Orion first. Actually Google did not announce “Orion” – which is a search technology it purchased in 2006, along with it’s college-student developer Ori Allon. But my guess is that thanks to Greg Sterling’s new article containing that title the term “Orion Release” will stick. Here’s how Danny Sullivan described the technology back in April 2006:
It sounds like Allon mainly developed an algorithm useful in pulling out better summaries of web pages. In other words, if you did a search, you’d be likely to get back extracted sections of pages most relevant to your query.
Ori himself wrote the following in his press release:
Orion finds pages where the content is about a topic strongly related to the key word. It then returns a section of the page, and lists other topics related to the key word so the user can pick the most relevant.
Google actually announced two changes:
Longer Snippets. When users input queries of more than three words, the Google results will now contain more lines of text in order to provide more information and context. As a reminder, a snippet is a search result that starts with a dark blue title and is followed by a few lines of text.

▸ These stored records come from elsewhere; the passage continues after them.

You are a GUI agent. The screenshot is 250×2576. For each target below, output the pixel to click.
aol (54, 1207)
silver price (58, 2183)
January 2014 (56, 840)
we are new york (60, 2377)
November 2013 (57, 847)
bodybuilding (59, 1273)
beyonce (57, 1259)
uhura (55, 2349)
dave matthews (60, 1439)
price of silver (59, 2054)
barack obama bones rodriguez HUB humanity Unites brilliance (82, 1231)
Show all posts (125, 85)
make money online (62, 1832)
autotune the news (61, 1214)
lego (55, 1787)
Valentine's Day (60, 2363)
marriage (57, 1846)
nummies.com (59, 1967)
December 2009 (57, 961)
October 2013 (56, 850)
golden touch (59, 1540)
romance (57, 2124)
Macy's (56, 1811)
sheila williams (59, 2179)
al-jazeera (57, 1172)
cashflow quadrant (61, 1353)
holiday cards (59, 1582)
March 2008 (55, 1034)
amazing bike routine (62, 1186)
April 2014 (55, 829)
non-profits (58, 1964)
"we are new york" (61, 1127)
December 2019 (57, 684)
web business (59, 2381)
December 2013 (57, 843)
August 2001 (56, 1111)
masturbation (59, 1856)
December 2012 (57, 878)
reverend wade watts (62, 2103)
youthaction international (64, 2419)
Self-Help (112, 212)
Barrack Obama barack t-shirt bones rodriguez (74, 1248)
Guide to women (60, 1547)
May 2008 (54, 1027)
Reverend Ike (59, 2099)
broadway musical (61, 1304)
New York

Google’s research must have shown that regular-length snippets were not providing enough information to searchers to provide a clear preference for a result based on their longer search term – as their stated intent is to provide enhanced information that will improve the searcher’s ability to determine the relevance of items listed in the SERPs.
Having said this, I don’t see any difference. My slav…. I mean my 12-yo son (who has been doing keyword analysis since he was 10, so no slouch at this) ran ten tests on Google to see if we could find a difference (I won’t detail all the one- and two- vs 3+ word combinations we tried – if you want to have the list, leave a comment or send a twitter to arthurofsun and I will forward it to you). But shown below are the results for France Travel vs France Travel Guides for Northern France:
As you can see, there is absolutely no difference in snippet length for the two searches - and this was universally true across all the searches we ran. So I’m not sure – I wonder if Ori Allon, who wrote the post, could help us out on this one.
Also, I am somewhat confused. If you type in more keywords, the search engine has more information by which to determine the relevance of a result. So why would I need more information? Where I need more information is in the situation of a 3- keyword search, which will return a broad set of results that I will need to filter based on the information contained in a longer snippet.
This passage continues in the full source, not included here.